My application contains stateless session beans with @Timeout.
Everything runs smoothly, until I try to stop the application.
After some debugging, it appeared that two non-daemon threads are
still up
after OpenEJB has returned from its shutting down routine. (they are
named
pool-1-thread-1 and pool-1-thread-2 for me). I think they prevent
the VM
from exiting.
These two threads seem to be started from the timer service.
A snipplet of the code I found in
org.apache.openejb.core.timer.EjbTimerServiceImpl:
public EjbTimerServiceImpl(DeploymentInfo deployment) {
this(deployment, getDefaultTransactionManager(),
getDefaultExecutor(), new
MemoryTimerStore(getDefaultTransactionManager()),
1);
}
public static Executor getDefaultExecutor() {
Executor executor =
SystemInstance.get().getComponent(Executor.class);
if (executor == null) {
executor = Executors.newFixedThreadPool(10);
SystemInstance.get().setComponent(Executor.class,
executor);
}
return executor;
}
---
I couldn't find any code shutting down the executor.
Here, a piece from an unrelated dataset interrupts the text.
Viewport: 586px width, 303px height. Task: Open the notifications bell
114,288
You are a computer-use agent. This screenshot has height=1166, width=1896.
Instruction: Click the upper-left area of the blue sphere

To work around this problem, I add in a ServletContextListener the
following
specs-breaking code:
public void contextDestroyed(ServletContextEvent arg0) {
try {
((ThreadPoolExecutor)
EjbTimerServiceImpl.getDefaultExecutor()).shutdown();
} catch (Throwable t) {
// We did what we could...
}
}
---
As expected, the server shuts down smoothly now.
I'm not sure if this is a bug or not, i might have misconfigured
smthg.
This is definitely a bug.
If we added that that shutdown call to a "finalize" method in
EjbTimerServiceImpl that might do the trick. Easy change to make but
harder to test. Seems like you're already setup, if you wanted to
give that a try and give a thumbs up or thumbs down, that would be
fantastic -- would be a big help and we love new contributors. If
not, I can add that in a push up some binaries that you can test out.
Added a bug report for it: https://issues.apache.org/jira/browse/OPENEJB-983
Either way, thanks for finding this!